Era algo bem peculiar e atraente o seu gemido, nada exacerbado e a lá filmes pornôs, tudo bem delineado como um labirinto de formas geométricas perfeitas onde eu não pudesse encontrar a saída. Ainda bem que gozei e depois do gozo as mulheres perdem um pouco o seu encanto.
Detesto chegar ao final dos meus objetivos. A conquista parece ser bem melhor que o ato consumado. Logo no instante em que cumprimos as nossas promessas, que realizamos nossos sonhos temos um certo orgulho, uma enorme satisfação em ter conseguido, mas depois o tédio é imenso e se o sonho é algo real é porque precisamos de outros sonhos. Mesmo que a reencontre, não terá a magia da primeira vez e iremos eternamente buscar aquela sensação primeira, aquele algo de enigmático que transformava a realidade num sonho. Tudo está acabado, amanhã ela não será mais um sonho. De agora em diante não há mais ilusões.
Até que ela é bem atraente mesmo dentro da fria rotina do cotidiano e do sonho acabado. Estou pensando essas coisas porque acabei de gozar. Amanhã sairei como um louco á sua procura, a procura de resquícios do meu sonho.
Ela terminou de se vestir e falou:
_Tenho duas perguntas pra te fazer. A primeira é se foi o que você esperava e a segunda é como vamos sair daqui?!
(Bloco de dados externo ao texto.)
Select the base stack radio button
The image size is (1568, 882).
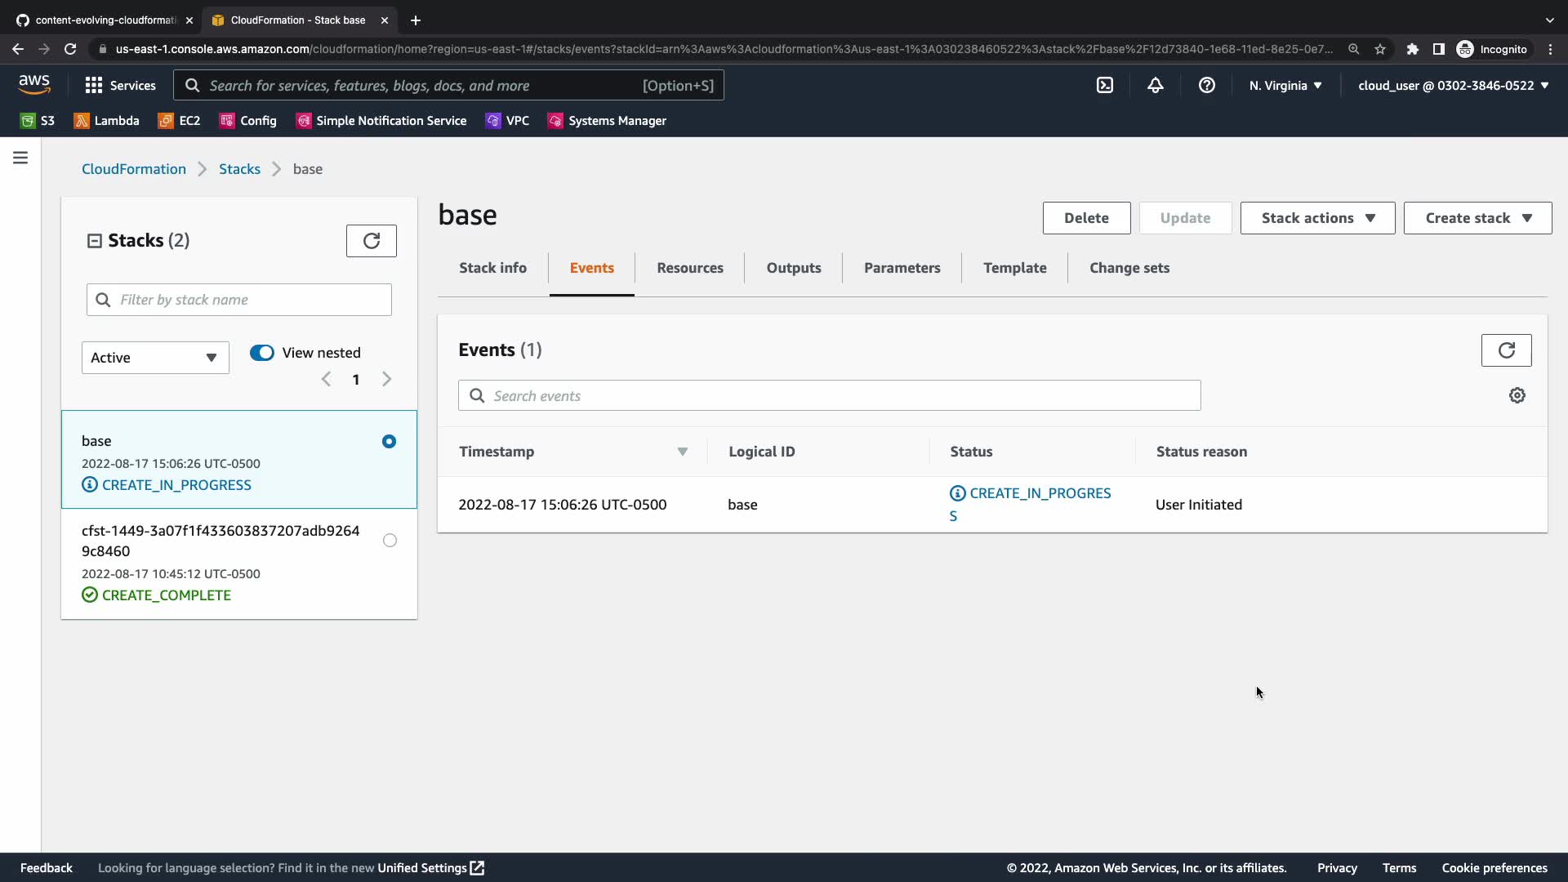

_Baby, foi exatamente como eu esperava e eu esperava a amplitude, eu esperava o infinito. Sei que nem tudo o que desce sobe, mas nós vamos sair daqui e, se não sairmos, poderemos virar um casal de entidades mitológicas que vivem ás margens do Paraguaçu.
_Pare que você tá me assustando!
_Tô brincando, me siga! - escalamos algumas rochas e estávamos de volta a escadaria que levava ao terreiro. Ela sentou-se ao lado de uma senhora gorda que estava numa daquelas cadeiras destinadas aos pais e mães de santo.
Reencontrei Nemar e Moreira que bebiam e fumavam com o caboclo e Moreira recebeu um cocá da entidade. Colocou o cocá na cabeça e começou a dançar e a rodar. Nesse ínterim eu já estava bebendo na garrafa que a entidade me oferecia. A bebida era preparada com ervas e me deixou mais que louco. Bebíamos, dançávamos e fumávamos charuto quando o dia já raiava. Olhei para onde ela estava sentada e não a vi, procurei pela casa, no quintal e nem sinal de Adriana. Tava tão chapado que mal conseguia me equilibrar e terminei desistindo de encontra-la. Minha mente precisava acreditar que aqueles homens estavam realmente possuídos por entidades, se isso fosse uma farsa, a noite perderia o seu significado. Boa parte de cultura local perderia o seu sentido. Eu tinha que acreditar; era melhor que acreditar no concreto, no plausível. Aqueles homens humildes não precisavam mentir e enganar como os papas, padres, bispos e pastores. Algo ancestral corria em suas veias, algo inimaginável gritava em seus espíritos.
Estava realmente numa cidade barroca onde as pessoas vão do terreiro á igreja; do bordel ao confessionário.Uma cidade onde a historia não para nas edições dos livros didáticos nem nas fachadas das igrejas e sobrados seculares.
Nesse momento não via significação alguma em nomes como Reno, Nilo, Eufrates, Sena, Danúbio, Tigre ou Tietê. O que realmente sentia era o desfilar de toda a história e o naufragar de toda a magia nas águas turvas do rio Paraguaçu.